I’m early, before 8, and my mission today is to check out the laurel temples at the back of the Fleischmann place, I want to make sure those branches in the Pencil Factory haven’t come from there, and I was dreading seeing the tyre marks on the way so I meandered a little, I passed the very exposed “badger holes” on the South facing side then trod eastwards along the ponds, checking the white suspension I saw yesterday by the hazel tree. It’s still there and I see two manhole covers on the path, the Glen is full of these, I look closer to the bank in the daylight and see a corrugated pipe among the vegetation, pretty camouflaged until you trace the path of white back to its mouth. The effluent must be coming from The Pyne Valley Estate above the hazel. I make a few mental notes and walk on, and nearly trip over a hazelnut in my path. I accept it as a tribute from its mother for noticing what lies beneath.
I remember the teenage hoots and squeals that were coming from the island last night as I pass on and listen for the hollow sound of the drain from the southern slope, and inevitably check the drain that flows from this side into the pond. The V of the Glen is a channel for all things at its edges.
I have been confused about laurel, the fragrant one for the lentil soup and the Romans is the bay laurel, not at all related to what I will now call Cherry Laurel, Prunus laurocerasus, Labhras silíní, though I am informed that the cherry kind has also been used historically for making laurel wreaths.
I have happy memories of playing in an illicit one in the grounds of a church as a child. Fittingly, as the domed space the laurel contains is temple-like in the way the branches extend laterally from down low on the trunk, close to the ground and parallel forming twists and turns that offer restful seating and perfect alter places, as well as providing vaulted canopies of evergreen leaves overhead. A cherry laurel is an all weather place of refuge and contemplation and very much part of the night time rituals in the Glen.

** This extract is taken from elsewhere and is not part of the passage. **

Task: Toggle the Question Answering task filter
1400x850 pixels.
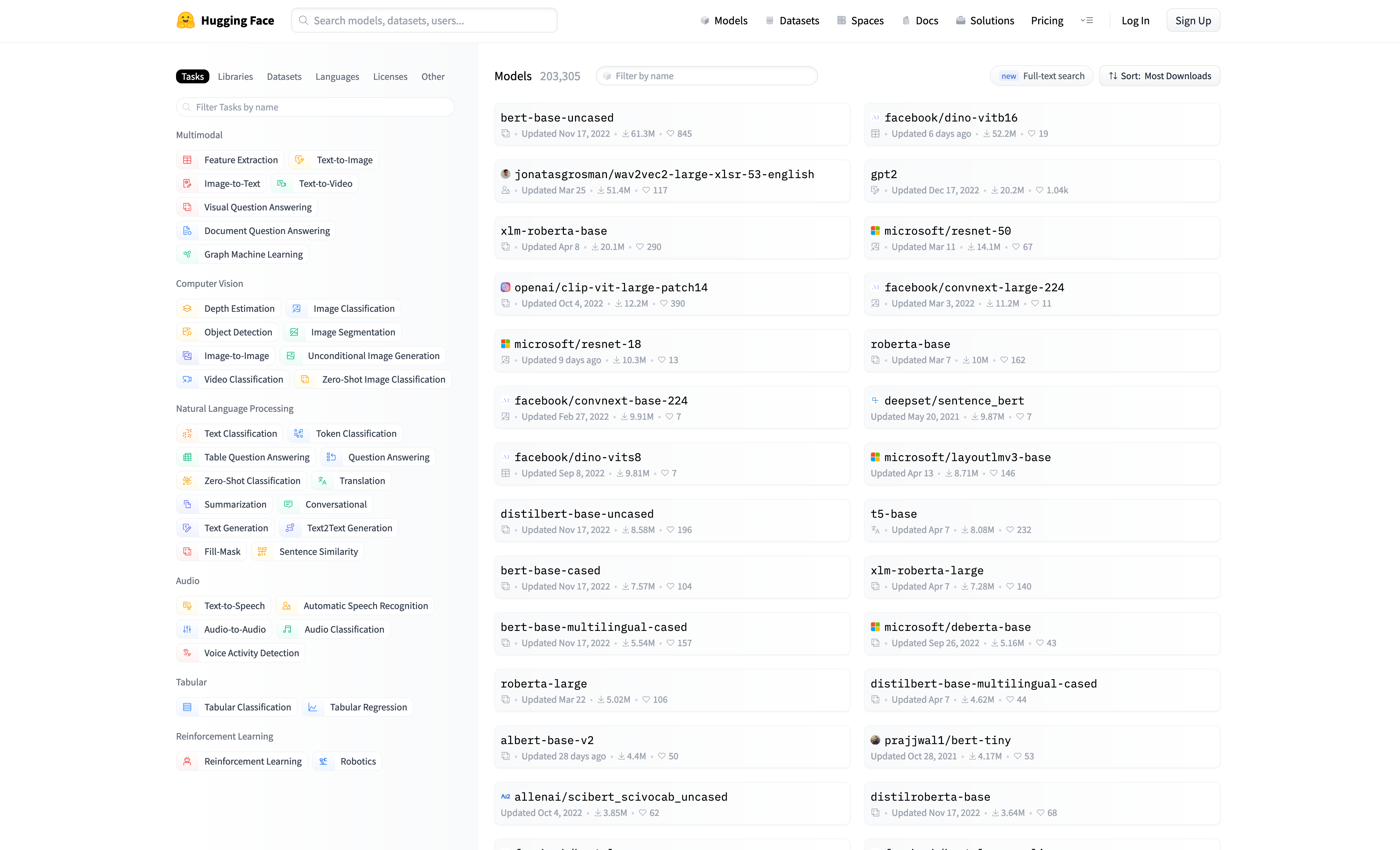Action: pos(378,457)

This is a place where things are claimed back by nature, the rusted iron and woven textiles take on the all encompassing mantle of under the laurel
I step on out and back to reality gently through the Fleischmann residence, graffitti much like the rusty iron, becoming incorporated, and there the strange bending trees that abound in this zone (and appear in the old photo of the Fleischmann house arcing dramatically over, perhaps under the combined influence of Aloys F and Joan Denise Moriarty) then on past the Poplar stump, today clutching an offering, still too bright and new in this environment, the spell is broken and I go home again for another day.